Background information
- Born: September 10, 1951 (age 74) Hattiesburg, Mississippi, U.S.
- Origin: Purvis, Mississippi
- Genres: Soul blues
- Occupations: Singer, guitarist, arranger, songwriter, record producer
- Instruments: Guitar, vocals
- Years active: 1970s–present
- Labels: Catfood Records, various
- Website: www.johnnyrawlsblues.com

= Johnny Rawls =

American singer

Johnny Rawls (born September 10, 1951) is an American soul blues singer, guitarist, arranger, songwriter, and record producer. He was influenced by the deep soul and gospel music of the 1960s, as performed by O. V. Wright, James Carr, and Z. Z. Hill, although his styling, production and lyrics are more contemporary in nature.

Rawls has released more than 20 albums under his name.
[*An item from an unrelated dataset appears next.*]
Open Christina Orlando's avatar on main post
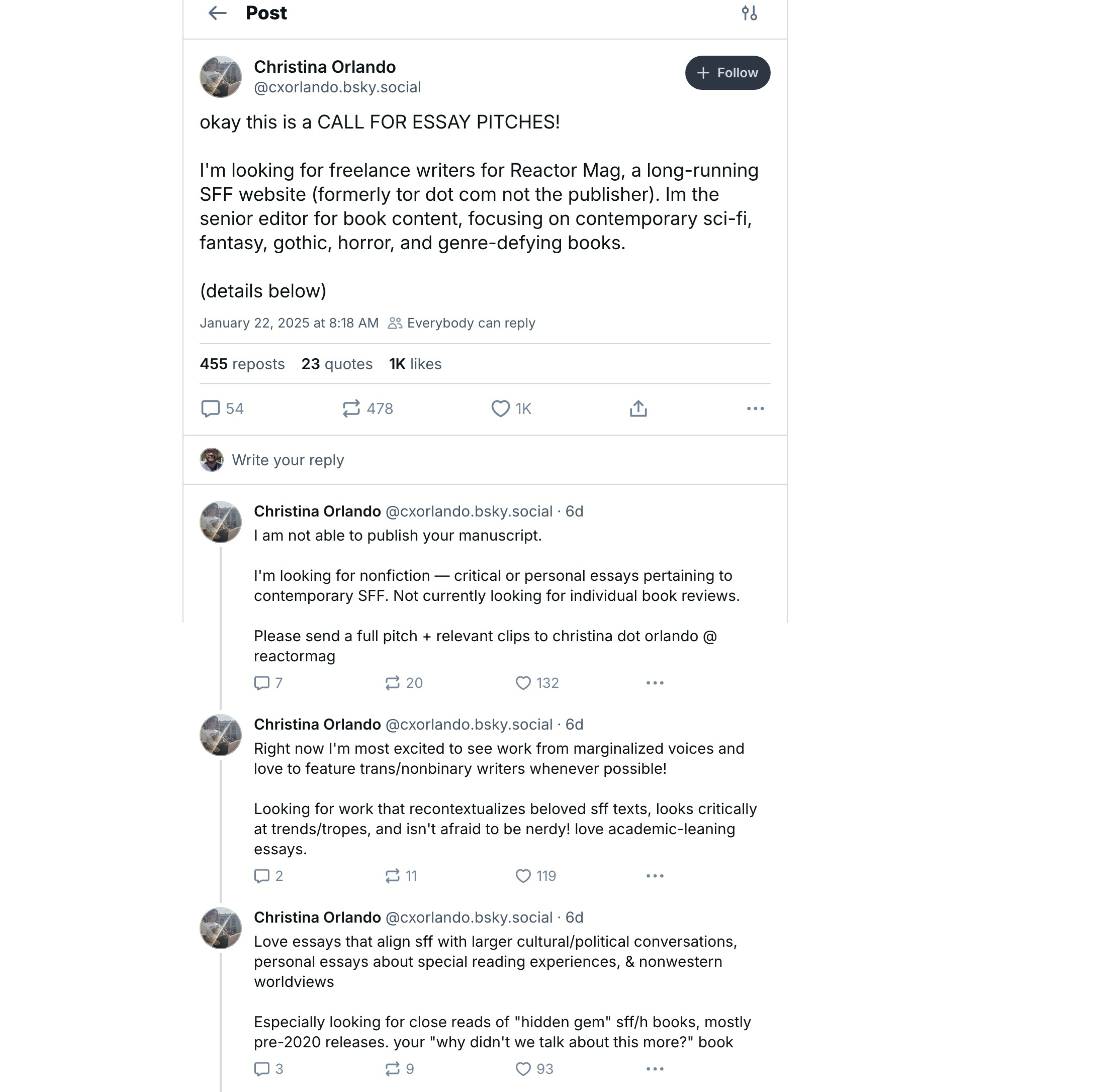This screenshot has width=1098, height=1092. click(221, 77)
He has been nominated many times for a Blues Music Award, and at the 40th Blues Music Awards ceremony, Rawls' album, I'm Still Around, was named as the 'Soul Blues Album of the Year'.

==Life and career==
Rawls was born in Hattiesburg, Mississippi. He was taught the rudiments of guitar playing by his blind grandfather, and also played the saxophone and clarinet in high school in Purvis, Mississippi. Having mastered guitar playing by his mid teens, Rawls' schoolteacher arranged for him to back musicians who were touring through Mississippi, such as Z. Z. Hill and Joe Tex. In the mid 1970s, Rawls joined O. V. Wright's backing band, became his music director and played together with Wright until the latter's death in 1980. The band then continued billed as the Ace of Spades Band for another 13 years, and toured and performed with other musicians over this time span. These included B.B. King, Little Milton, Bobby Bland, Little Johnny Taylor, and Blues Boy Willie. The band included the guitarist L.C. Luckett, and he and Rawls jointly released two albums including the 1994 album, Can't Sleep at Night, on Rooster Blues.Rawls also produced and played guitars on Willie Cobbs 1995 album ‘Down To Earth’.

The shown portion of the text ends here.